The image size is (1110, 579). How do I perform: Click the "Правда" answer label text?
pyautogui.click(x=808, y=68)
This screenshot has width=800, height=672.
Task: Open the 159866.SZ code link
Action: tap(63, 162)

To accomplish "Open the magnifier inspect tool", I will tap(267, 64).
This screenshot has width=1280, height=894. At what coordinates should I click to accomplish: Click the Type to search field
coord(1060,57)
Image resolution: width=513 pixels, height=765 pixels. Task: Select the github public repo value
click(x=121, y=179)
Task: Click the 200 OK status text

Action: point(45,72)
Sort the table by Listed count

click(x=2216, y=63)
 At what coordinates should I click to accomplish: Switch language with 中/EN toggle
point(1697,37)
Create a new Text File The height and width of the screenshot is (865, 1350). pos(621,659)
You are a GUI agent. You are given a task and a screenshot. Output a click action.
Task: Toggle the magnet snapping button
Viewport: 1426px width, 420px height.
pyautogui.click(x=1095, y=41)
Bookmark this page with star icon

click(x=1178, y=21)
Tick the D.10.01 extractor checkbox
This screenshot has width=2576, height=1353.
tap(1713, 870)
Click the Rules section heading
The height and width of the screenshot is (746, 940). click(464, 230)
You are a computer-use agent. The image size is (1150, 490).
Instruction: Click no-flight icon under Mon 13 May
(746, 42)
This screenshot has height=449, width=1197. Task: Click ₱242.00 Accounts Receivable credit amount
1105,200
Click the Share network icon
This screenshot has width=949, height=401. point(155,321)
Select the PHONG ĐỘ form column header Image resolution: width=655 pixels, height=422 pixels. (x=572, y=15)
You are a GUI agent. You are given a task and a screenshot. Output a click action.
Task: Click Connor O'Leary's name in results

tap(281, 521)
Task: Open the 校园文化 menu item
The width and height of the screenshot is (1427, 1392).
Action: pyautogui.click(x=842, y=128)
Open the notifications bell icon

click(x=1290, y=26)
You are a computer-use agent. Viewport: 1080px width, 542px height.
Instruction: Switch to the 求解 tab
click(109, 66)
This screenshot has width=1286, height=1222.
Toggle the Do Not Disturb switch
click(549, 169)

******************************

Recast the stretch of items from the line containing "Task: Click the 200 OK status text" through the line containing "Create a new" as a Markdown table with the columns Row and Line. Number each row and leave out blank lines.

Output of the task:
| Row | Line |
|---|---|
| 1 | Task: Click the 200 OK status text |
| 2 | Action: point(45,72) |
| 3 | Sort the table by Listed count |
| 4 | click(x=2216, y=63) |
| 5 |  At what coordinates should I click to accomplish: Switch language with 中/EN toggle |
| 6 | point(1697,37) |
| 7 | Create a new Text File The height and width of the screenshot is (865, 1350). pos(621,659) |